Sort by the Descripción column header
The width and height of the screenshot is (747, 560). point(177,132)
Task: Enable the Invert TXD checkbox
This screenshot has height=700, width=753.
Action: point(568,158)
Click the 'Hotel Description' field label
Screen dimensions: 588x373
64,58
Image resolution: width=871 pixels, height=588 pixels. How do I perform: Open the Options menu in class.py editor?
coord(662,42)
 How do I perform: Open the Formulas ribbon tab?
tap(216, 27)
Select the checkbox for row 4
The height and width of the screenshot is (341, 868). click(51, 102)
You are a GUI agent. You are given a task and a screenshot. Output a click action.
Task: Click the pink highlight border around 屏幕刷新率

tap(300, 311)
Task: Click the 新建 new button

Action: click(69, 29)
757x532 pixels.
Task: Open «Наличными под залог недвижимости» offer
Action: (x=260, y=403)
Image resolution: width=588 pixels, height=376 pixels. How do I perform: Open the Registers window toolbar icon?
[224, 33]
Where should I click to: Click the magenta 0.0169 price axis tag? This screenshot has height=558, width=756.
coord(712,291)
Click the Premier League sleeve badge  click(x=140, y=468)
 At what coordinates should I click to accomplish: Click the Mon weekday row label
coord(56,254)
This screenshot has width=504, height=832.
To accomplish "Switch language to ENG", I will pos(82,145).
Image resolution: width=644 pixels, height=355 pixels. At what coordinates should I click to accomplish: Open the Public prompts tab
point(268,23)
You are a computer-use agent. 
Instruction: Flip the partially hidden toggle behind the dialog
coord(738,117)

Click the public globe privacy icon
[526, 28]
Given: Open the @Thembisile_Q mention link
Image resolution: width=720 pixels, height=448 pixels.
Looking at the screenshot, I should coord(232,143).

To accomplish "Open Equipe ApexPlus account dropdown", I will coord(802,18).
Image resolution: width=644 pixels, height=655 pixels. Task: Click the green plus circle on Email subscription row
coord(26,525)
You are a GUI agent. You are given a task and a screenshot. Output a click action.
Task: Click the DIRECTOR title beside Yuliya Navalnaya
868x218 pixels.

_ _ _

## PROBLEM STATEMENT
Please return all lines from the records that hold the word "will".

## ANSWER TO THIS TASK
To accomplish "Switch language to ENG", I will pos(82,145).
To accomplish "Open Equipe ApexPlus account dropdown", I will coord(802,18).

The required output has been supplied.